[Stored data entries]
=== Begin Enclosure ===
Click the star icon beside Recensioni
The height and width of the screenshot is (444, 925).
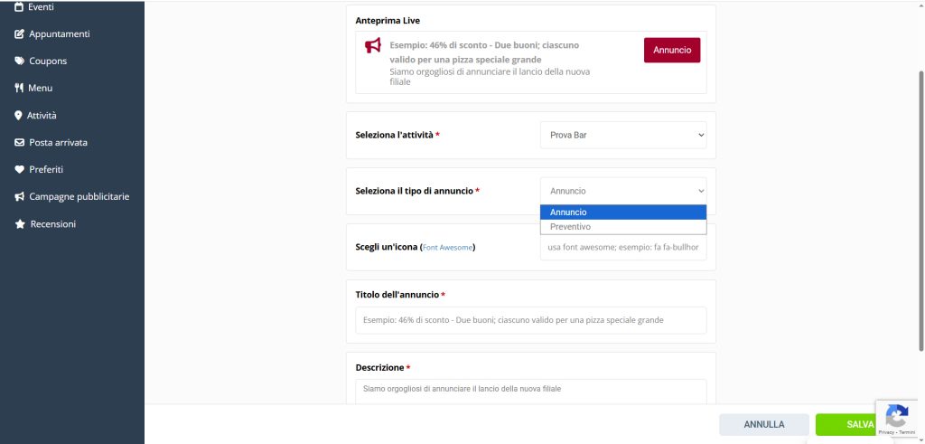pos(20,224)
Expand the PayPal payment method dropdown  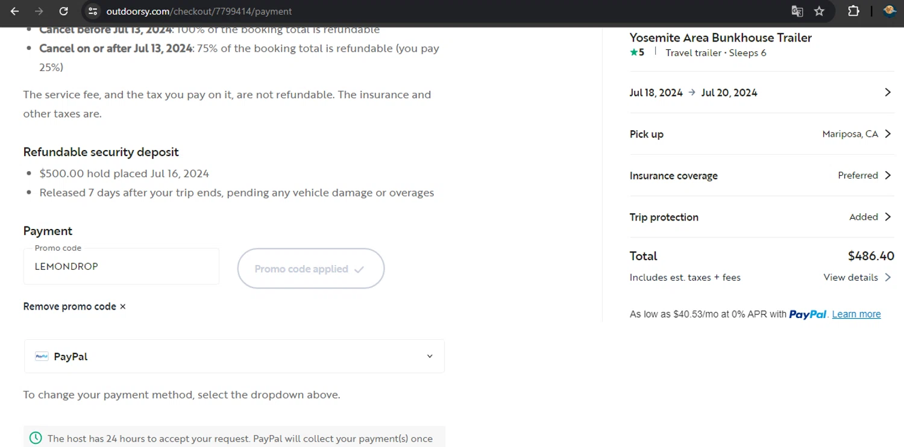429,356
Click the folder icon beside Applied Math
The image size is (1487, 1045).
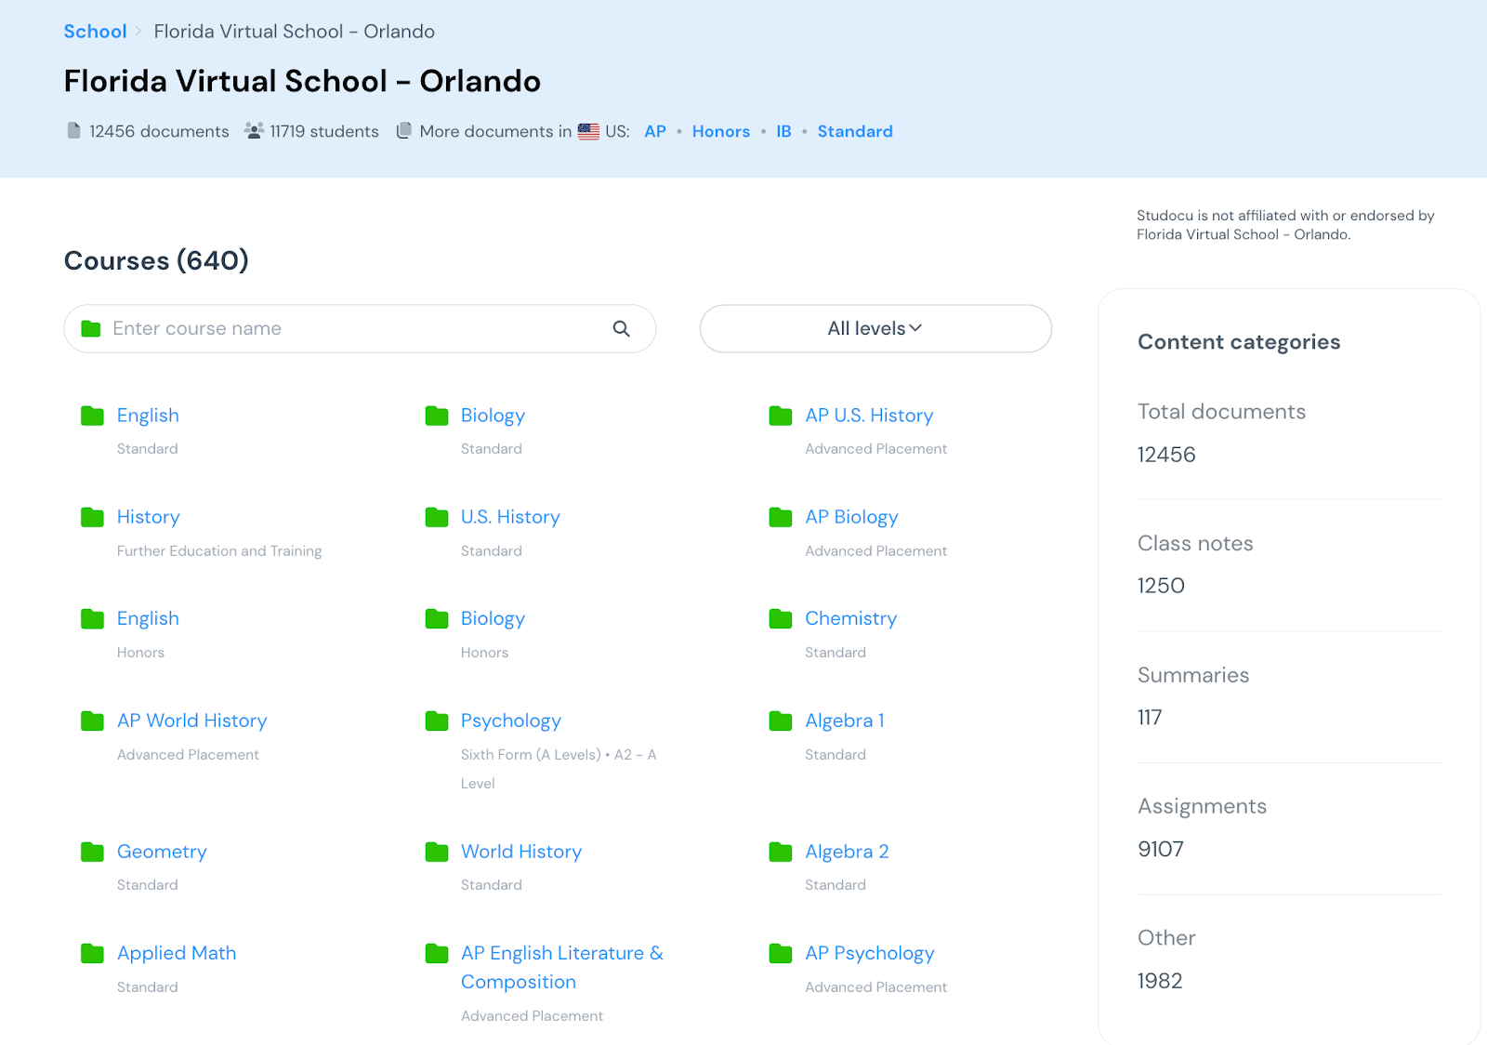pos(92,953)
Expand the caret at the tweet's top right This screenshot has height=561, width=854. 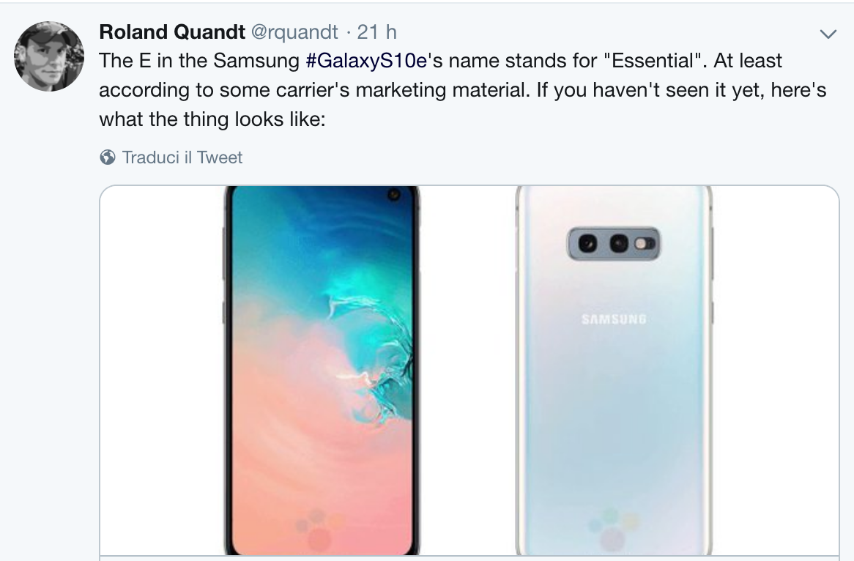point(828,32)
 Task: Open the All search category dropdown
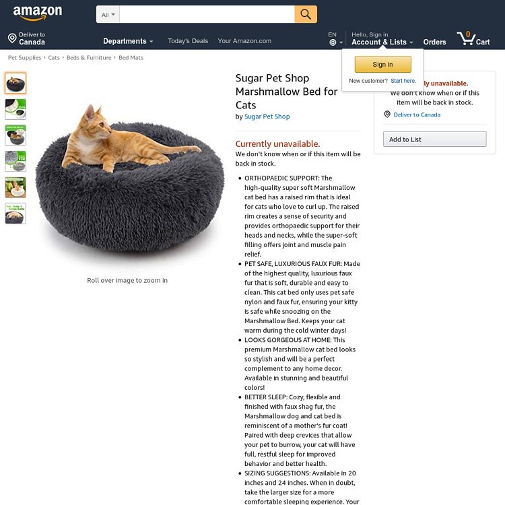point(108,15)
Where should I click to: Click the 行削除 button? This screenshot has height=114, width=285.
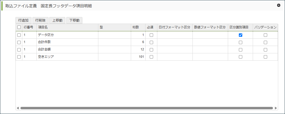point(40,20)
=== End Enclosure ===
Work order: Where a line contains "Task: Open the All search category dropdown", begin there and transcribe every line through the last one of the records above, exactly and with no pictures.

Written answer:
 Task: Open the All search category dropdown
point(108,15)
Where should I click to: Click the 行削除 button? This screenshot has height=114, width=285.
point(40,20)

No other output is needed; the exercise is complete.